Miranda Barnes / The New York Times
Miranda Barnes / The New York Times

O que uma propriedade presidencial nos EUA tem a dizer sobre a escravidão

Resgate ancestral da família de James Monroe, quinto presidente dos EUA, revela outros laços familiares e o legado de desigualdades raciais

Audra D.S. Burch, The New York Times

11 de agosto de 2019 | 06h00

CHARLOTTESVILLE, VIRGÍNIA - São inúmeros os Monroes que lembram de um dia terem perguntado ao pai ou ao avô se eram parentes do quinto presidente da nação, James Monroe. O aviso na entrada da propriedade na plantação de Monroe, hoje um museu, faz parte da infância destas pessoas, no caminho entre Charlottesville e a pequena comunidade predominantemente afro-americana que chamaram Monroetown.

Ada Monroe Saylor, de 79, passeava no Chevrolet do pai, no início dos anos 50, quando ele confirmou as suspeitas da criança. George Monroe Jr., primo de Ada, passou grande parte da meninice na casa construída por seu trisavô, Edward Monroe, cujos pais teriam sido escravos do presidente, e foram alguns dos primeiros a receber o seu sobrenome. Para escravos cuja herança africana havia sido há muito roubada ou perdida, não se tratava de algo incomum.

Monroe, 45, tinha cerca de 8 anos quando fez a pergunta ao pai, depois de um passeio pela plantação conhecida como Highland. “Eu vi aquele aviso na entrada a minha vida toda”, lembrou. “Perguntei a meu pai se nós éramos os mesmos Monroes, e ele falou que sim, mas não disse muito mais do que isso. Nós não falávamos destas coisas. Estava subentendido que a nossa relação com o presidente não era pelo sangue, mas por causa da escravidão”.
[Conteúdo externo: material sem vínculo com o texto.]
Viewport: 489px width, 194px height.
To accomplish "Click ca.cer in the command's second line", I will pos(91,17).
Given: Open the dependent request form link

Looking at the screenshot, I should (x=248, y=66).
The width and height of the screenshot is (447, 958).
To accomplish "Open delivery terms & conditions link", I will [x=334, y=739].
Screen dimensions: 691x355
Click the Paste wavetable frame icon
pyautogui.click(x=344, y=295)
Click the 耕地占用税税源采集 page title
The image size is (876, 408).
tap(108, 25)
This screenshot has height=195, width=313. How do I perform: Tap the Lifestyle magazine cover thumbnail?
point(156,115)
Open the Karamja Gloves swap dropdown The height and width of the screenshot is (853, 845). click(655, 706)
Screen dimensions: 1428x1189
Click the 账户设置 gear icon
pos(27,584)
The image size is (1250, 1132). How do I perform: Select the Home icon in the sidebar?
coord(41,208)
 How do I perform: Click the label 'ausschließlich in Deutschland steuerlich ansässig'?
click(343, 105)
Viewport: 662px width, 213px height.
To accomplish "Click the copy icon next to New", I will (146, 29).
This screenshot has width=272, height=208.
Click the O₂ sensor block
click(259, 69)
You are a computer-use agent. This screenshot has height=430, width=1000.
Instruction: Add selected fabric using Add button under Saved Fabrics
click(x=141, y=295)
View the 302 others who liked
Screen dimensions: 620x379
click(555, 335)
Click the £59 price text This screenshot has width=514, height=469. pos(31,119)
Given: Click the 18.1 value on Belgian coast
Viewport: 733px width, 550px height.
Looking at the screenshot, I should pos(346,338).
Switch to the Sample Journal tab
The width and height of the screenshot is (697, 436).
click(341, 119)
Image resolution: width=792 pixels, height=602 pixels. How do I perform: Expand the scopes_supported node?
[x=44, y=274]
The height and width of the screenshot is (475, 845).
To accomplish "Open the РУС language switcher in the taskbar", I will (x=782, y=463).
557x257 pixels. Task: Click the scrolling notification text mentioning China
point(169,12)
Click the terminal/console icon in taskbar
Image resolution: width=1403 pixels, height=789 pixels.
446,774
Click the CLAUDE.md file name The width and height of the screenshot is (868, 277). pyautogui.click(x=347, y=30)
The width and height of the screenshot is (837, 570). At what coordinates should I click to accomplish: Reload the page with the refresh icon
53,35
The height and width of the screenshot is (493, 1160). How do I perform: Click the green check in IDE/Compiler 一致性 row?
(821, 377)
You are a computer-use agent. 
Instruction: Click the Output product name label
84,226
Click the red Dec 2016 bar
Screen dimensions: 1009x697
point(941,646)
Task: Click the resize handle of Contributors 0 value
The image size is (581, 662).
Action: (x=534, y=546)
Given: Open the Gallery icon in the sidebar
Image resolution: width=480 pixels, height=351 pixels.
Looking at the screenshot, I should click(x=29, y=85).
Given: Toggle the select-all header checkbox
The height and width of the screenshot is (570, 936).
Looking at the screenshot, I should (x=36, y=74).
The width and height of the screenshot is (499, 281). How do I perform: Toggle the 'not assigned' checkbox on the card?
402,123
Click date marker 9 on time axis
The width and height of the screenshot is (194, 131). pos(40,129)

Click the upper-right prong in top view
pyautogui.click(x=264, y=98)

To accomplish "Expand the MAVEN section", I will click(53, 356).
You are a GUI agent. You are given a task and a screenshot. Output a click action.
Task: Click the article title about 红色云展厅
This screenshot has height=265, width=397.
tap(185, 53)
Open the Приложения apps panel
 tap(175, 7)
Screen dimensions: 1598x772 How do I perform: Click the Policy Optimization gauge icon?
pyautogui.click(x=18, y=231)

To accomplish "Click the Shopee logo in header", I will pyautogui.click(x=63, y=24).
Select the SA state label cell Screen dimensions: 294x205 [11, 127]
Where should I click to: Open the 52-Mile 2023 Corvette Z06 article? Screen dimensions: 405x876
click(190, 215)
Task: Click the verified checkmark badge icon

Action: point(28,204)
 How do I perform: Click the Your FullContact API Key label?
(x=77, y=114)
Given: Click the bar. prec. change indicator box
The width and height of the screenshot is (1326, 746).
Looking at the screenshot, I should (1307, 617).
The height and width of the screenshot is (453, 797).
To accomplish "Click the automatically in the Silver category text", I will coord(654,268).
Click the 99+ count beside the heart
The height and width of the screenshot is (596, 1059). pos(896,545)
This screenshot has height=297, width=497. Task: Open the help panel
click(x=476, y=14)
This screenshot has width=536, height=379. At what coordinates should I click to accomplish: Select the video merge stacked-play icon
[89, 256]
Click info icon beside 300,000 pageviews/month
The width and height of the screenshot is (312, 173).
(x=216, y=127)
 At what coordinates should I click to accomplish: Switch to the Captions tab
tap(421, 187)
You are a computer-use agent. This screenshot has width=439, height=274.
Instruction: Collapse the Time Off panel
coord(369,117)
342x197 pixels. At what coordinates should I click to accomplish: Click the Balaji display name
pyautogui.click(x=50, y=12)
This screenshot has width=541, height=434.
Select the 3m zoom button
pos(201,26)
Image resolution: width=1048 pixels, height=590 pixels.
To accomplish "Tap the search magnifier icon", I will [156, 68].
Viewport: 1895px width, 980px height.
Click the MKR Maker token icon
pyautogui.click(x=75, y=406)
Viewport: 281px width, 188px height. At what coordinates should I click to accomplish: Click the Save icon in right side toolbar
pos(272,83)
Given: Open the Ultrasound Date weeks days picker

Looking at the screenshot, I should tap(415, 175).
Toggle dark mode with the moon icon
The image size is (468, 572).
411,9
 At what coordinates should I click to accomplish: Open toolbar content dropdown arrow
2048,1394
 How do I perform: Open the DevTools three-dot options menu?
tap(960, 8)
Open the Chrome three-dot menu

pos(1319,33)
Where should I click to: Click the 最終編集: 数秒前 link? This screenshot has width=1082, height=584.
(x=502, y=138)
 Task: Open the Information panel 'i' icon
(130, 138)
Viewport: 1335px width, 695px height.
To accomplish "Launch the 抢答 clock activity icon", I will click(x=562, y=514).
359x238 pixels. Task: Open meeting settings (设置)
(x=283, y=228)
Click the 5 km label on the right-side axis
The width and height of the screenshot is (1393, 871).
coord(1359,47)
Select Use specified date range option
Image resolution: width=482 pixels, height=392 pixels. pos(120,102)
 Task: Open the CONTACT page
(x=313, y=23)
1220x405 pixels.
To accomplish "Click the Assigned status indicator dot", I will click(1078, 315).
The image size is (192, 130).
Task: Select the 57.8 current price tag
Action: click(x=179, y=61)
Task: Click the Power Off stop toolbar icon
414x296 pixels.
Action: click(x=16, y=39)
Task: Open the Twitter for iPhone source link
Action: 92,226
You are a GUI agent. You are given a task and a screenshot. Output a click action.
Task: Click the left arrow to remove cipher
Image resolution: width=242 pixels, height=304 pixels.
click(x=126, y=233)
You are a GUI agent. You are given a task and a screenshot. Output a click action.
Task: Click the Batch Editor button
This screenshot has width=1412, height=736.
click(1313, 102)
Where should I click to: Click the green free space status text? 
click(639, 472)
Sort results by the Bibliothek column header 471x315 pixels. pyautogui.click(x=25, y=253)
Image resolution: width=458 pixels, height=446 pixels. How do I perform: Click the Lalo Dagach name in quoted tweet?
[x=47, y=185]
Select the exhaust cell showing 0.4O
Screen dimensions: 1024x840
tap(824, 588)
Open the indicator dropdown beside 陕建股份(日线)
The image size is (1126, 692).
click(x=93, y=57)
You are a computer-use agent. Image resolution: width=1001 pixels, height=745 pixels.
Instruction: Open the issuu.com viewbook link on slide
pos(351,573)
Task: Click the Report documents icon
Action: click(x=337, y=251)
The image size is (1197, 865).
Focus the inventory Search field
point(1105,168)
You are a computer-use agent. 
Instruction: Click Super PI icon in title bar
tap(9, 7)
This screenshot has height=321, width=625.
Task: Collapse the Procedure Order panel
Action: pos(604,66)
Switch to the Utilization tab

Durante sete gerações, os membros da comunidade de descendentes de Monroetown viveram a cerca de 15 quilômetros de Highland, entretanto, até três anos atrás, nunca houve uma conversa entre eles e o museu. Agora, eles estão colaborando para mudar a maneira como a escravidão é apresentada por lá.

Em 2017, Martin Violette, pesquisador e guia de Highland, foi visitar a igreja Middle Oak Baptist, de Monroetown. Violette - e Miranda Burnett, outra guia de Highland - estavam decididos a descobrir o que aconteceu com homens, mulheres e crianças escravos vendidos por Monroe ao proprietário de umas plantações na Flórida, há cerca de 200 anos.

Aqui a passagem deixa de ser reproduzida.